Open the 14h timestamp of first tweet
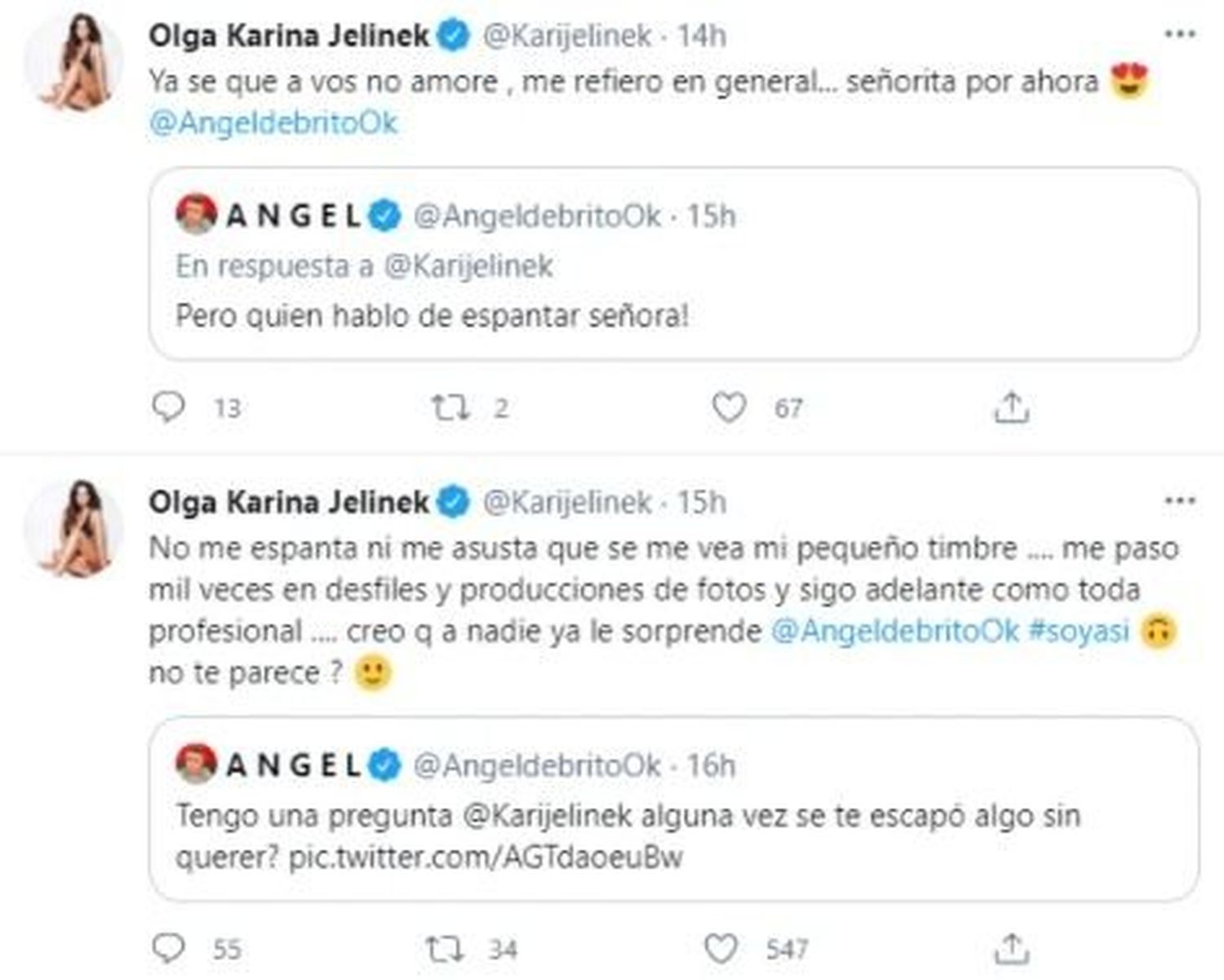Screen dimensions: 1224x980 pyautogui.click(x=702, y=35)
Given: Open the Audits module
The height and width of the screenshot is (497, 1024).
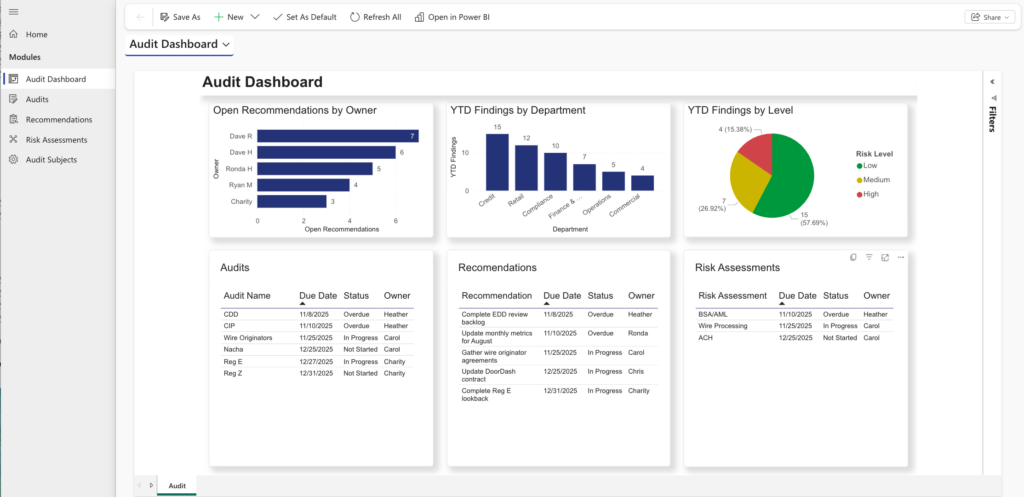Looking at the screenshot, I should 37,99.
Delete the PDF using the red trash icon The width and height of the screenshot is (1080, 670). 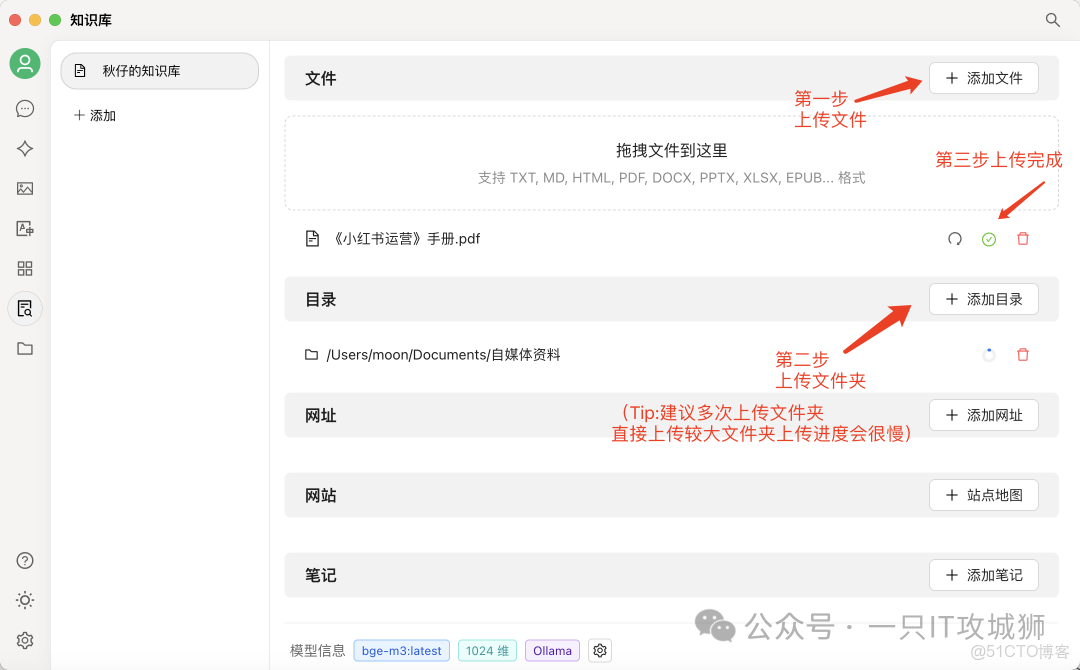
§ §
What you will do
Please give the lines above as a numbered list, leaving out any blank lines and omitting the pictures.

Reply to the task
1. Open the 14h timestamp of first tweet
2. Screen dimensions: 1224x980 pyautogui.click(x=702, y=35)
3. Given: Open the Audits module
4. The height and width of the screenshot is (497, 1024).
5. Looking at the screenshot, I should 37,99.
6. Delete the PDF using the red trash icon The width and height of the screenshot is (1080, 670). 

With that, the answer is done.